++++ THE RECORDS

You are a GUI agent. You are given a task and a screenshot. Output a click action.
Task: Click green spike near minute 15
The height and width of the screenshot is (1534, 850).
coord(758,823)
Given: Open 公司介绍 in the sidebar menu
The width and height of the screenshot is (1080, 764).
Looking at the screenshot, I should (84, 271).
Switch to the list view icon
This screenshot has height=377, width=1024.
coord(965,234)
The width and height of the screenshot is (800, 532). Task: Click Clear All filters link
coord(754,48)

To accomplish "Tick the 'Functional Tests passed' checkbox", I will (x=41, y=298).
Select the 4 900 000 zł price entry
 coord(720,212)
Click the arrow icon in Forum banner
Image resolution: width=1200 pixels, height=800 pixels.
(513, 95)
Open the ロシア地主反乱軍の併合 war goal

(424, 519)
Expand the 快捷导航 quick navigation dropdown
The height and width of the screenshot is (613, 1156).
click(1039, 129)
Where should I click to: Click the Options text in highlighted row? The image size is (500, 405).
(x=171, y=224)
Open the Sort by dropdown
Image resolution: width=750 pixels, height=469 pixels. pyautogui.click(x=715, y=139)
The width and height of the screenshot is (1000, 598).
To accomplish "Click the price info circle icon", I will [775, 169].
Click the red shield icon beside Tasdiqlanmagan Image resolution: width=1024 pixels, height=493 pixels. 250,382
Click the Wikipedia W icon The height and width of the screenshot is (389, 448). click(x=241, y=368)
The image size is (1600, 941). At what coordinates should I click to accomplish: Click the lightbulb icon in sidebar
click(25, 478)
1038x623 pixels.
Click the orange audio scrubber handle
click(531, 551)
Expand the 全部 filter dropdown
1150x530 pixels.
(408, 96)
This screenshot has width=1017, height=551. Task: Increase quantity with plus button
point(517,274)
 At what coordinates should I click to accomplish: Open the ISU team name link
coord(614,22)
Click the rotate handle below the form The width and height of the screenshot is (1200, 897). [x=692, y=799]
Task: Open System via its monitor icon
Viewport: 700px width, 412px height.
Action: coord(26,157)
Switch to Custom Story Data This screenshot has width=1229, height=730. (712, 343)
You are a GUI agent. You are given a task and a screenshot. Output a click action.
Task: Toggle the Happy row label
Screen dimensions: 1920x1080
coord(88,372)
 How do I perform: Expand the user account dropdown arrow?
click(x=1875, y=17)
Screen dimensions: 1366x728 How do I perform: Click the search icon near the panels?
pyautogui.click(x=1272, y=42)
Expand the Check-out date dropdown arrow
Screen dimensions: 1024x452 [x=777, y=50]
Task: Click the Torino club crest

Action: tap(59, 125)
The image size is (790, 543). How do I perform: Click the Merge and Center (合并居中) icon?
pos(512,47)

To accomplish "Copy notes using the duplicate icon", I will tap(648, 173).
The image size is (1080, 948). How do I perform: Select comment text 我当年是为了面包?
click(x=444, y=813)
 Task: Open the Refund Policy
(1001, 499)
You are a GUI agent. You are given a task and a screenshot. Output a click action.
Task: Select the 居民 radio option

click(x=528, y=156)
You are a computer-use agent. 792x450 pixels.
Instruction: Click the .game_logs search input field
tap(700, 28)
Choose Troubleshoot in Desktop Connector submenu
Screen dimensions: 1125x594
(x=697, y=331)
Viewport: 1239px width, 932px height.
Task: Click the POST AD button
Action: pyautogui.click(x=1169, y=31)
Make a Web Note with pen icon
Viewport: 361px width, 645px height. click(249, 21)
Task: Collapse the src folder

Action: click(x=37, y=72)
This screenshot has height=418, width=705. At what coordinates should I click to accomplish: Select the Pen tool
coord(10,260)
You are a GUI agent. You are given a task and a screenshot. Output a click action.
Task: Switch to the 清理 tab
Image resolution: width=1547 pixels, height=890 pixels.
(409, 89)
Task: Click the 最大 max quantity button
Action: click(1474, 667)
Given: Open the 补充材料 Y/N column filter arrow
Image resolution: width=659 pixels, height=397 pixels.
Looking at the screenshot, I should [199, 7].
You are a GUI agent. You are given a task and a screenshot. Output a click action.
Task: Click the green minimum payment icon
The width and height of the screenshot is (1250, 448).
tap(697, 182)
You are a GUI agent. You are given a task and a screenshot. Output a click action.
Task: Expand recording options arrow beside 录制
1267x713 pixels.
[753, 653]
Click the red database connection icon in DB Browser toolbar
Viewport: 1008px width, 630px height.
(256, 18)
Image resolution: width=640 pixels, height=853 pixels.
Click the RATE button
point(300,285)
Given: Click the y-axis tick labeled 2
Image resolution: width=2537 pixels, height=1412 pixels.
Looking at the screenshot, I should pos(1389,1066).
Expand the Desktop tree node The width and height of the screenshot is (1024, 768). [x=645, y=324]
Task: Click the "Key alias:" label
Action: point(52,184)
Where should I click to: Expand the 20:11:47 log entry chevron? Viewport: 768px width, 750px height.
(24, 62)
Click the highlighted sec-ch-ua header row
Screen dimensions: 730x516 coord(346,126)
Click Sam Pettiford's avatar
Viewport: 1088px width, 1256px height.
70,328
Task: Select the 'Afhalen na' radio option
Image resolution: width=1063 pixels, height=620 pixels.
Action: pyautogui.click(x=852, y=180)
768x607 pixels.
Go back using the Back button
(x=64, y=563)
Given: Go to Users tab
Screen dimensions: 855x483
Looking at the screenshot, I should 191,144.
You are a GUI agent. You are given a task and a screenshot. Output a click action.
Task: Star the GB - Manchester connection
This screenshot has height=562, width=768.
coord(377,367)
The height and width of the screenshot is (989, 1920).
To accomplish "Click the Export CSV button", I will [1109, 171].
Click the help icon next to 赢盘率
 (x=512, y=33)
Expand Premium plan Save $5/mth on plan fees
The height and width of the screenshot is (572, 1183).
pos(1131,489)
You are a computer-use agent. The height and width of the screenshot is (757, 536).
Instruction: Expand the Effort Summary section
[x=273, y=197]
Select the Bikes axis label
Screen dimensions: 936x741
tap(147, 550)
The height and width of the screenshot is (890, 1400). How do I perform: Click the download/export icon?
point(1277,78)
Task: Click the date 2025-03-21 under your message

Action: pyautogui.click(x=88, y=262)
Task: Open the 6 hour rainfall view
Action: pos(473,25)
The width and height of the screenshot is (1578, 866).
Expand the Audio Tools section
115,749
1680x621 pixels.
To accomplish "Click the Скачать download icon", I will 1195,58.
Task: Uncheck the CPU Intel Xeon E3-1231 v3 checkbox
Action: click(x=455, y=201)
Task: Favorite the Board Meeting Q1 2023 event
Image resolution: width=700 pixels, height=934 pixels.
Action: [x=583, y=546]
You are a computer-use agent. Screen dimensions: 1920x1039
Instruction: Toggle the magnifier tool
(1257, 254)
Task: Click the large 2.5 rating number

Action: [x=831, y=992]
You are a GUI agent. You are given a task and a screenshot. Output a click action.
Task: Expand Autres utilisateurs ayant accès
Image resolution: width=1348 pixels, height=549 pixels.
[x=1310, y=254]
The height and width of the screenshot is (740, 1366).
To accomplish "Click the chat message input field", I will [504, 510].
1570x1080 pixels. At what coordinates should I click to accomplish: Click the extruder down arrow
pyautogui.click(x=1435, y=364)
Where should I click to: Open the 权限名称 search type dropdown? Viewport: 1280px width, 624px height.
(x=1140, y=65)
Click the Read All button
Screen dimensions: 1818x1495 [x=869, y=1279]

++++++++

* WHAT YOU HAVE TO DO: Please return each line of the data above in which the word "axis" occurs.

* SOLUTION FOR THIS TASK:
Given: Click the y-axis tick labeled 2
Select the Bikes axis label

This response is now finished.